**資料文**
══════════
それはさておき。自分の子どもが発達障害ではないだろうか、と親が思うのはどういうときだろうか。私にとっては、生まれてすぐだった。「この子はなんだか他の子と違う」と思った。子育て経験もないけれど、「なにかが変」と思う直感は、抑えきれなかった。生まれたばかりの子どもは本当にすやすやとよく眠り、合間におむつを替え、ミルクをあげれば、あとはまったくといっていいほど、手がかからない子どもだった。
「うちの子は何かが違う。あまりに手がかからないし、目が合わない気がする」。周囲にそう訴えても、義母には「育てやすいのに文句を言うなんて変ですよ」といわれ、母には「インターネットをみたりするからそんなことを考えるんだ」といわれた。実際にはインターネットは、あまり役にはたたなかったけれども。発達障害、自閉症、という単語をいれて検索すると、「うちの子は自閉症ではないでしょうか」という相談にヒットする。そして答えにはたいてい、「大丈夫です。心配し過ぎ。近所に同じような子がいました」、「うちの子どもも同じだったけど、健常児だったから大丈夫」というようなものがある。そういう回答の「他人事感」には違和感があった。
その子を実際にみてもいないのに、「大丈夫」ということなんてできない。「あなたは心配し過ぎ」、「安心させてあげなきゃ」ということの無責任さは、どういう心理からなのだろうかと思った。「こんな症状があるから癌かもしれない」と悩む友人には、「病院に行って検査すれば」というだろう。「大丈夫。同じ症状の人が、この間、癌じゃなかったから! 心配し過ぎ!」といって、本当に癌だったらどう責任をとるのだろうか。そこでいうべき言葉は、「もしもあなたが心配するなら、保健所なり医療機関になりに行って、相談しなさい」なのだ。誰だって相手がショックを受けるような真実を告げる役回りは演じたくないものだ。だが本当の親切とは、相手が穏やかに真実に直面することを、なんらかのかたちで手助けすることではないのだろうか。
══════════
資料文で、子どもの様子がおかしいと周囲に訴えたとき、義母に何と言われたかを答えよ。 項目はこの作業には関係しない。
══════════
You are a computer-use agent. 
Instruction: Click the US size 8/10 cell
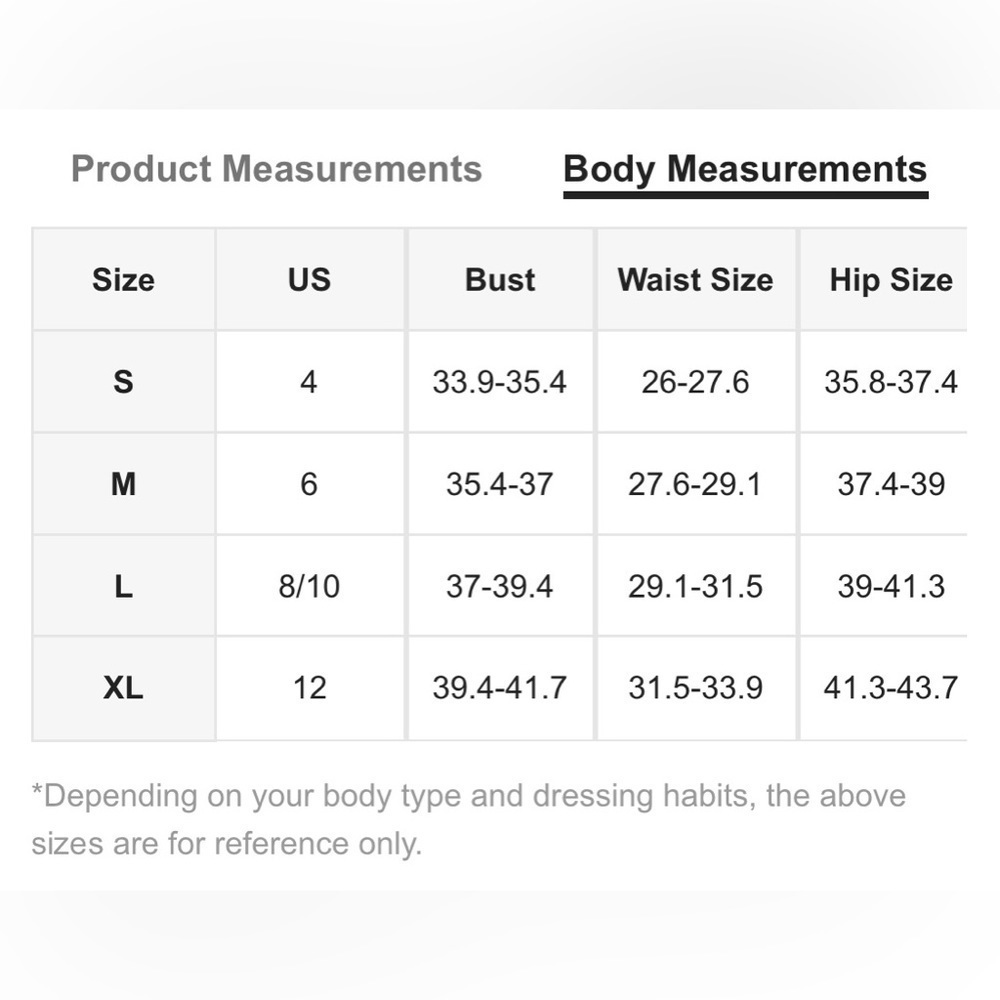309,586
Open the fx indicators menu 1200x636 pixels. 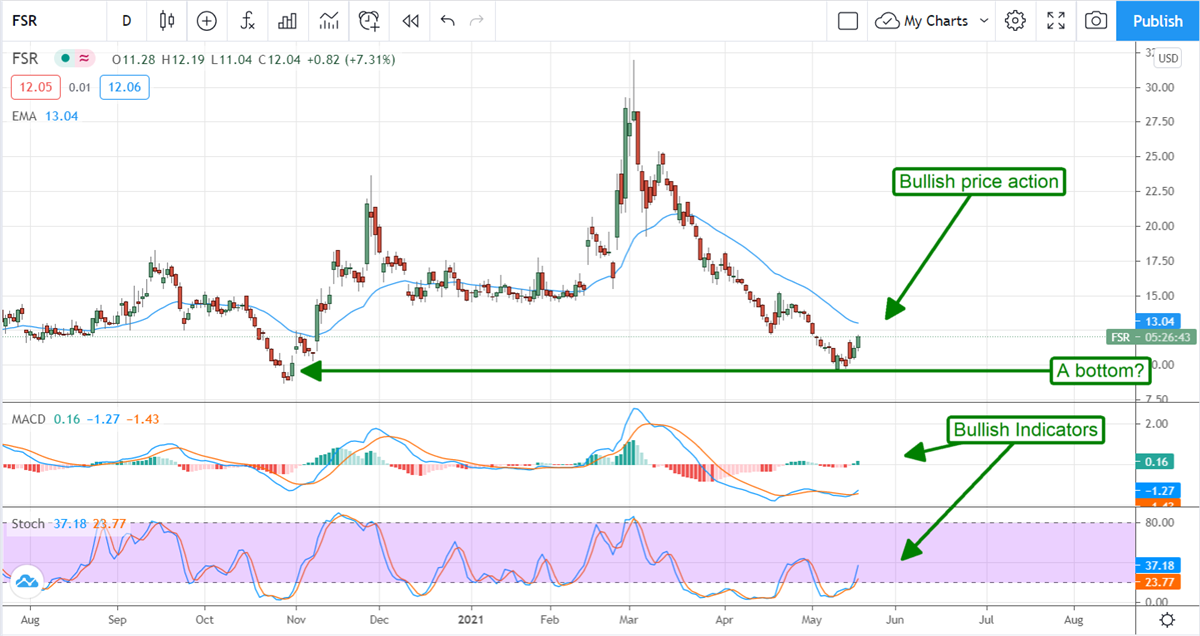(x=247, y=20)
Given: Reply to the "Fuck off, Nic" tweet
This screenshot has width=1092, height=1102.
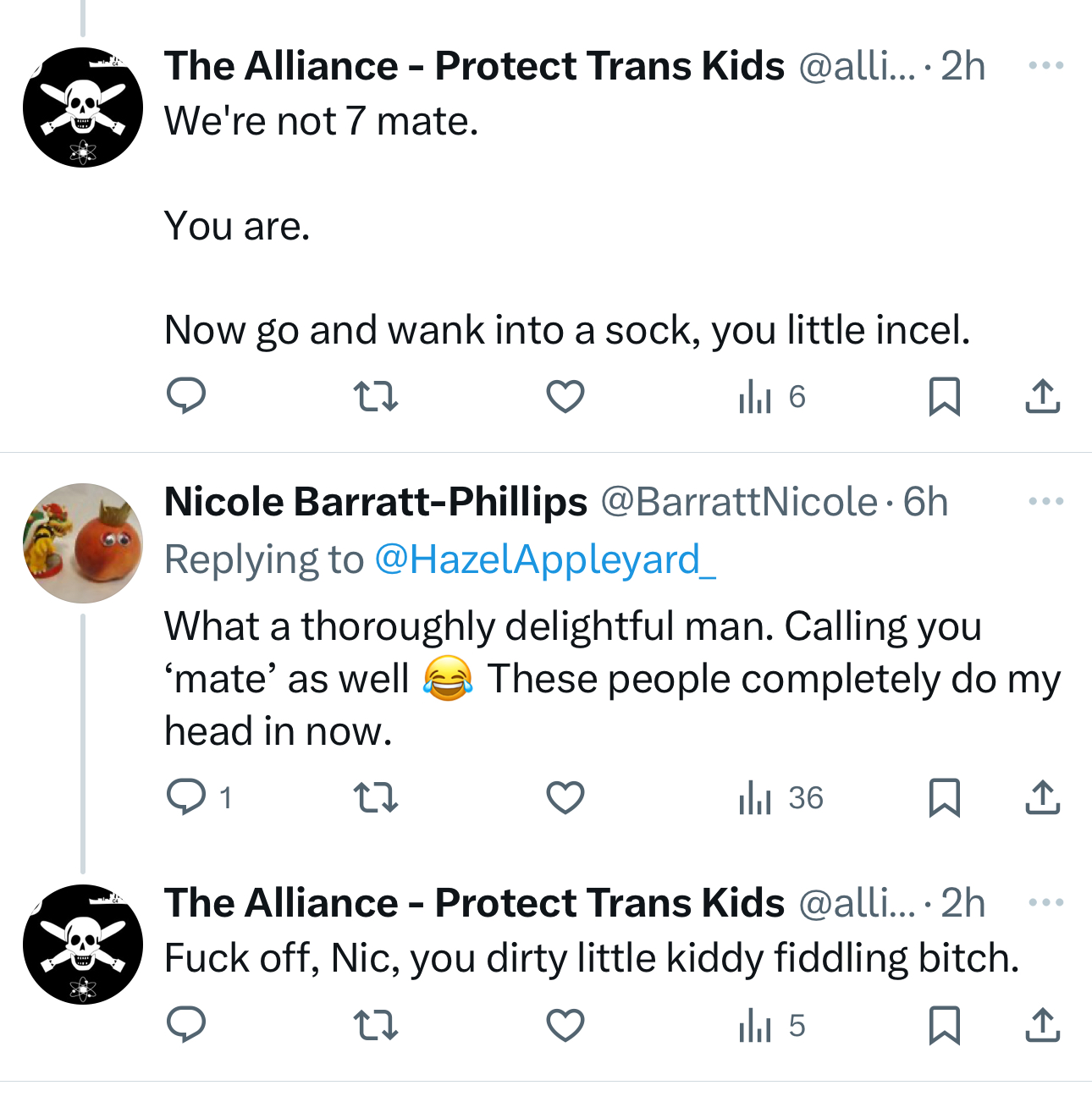Looking at the screenshot, I should click(186, 1026).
══════════
**解答**
「育てやすいのに文句を言うなんて変ですよ」と言われた。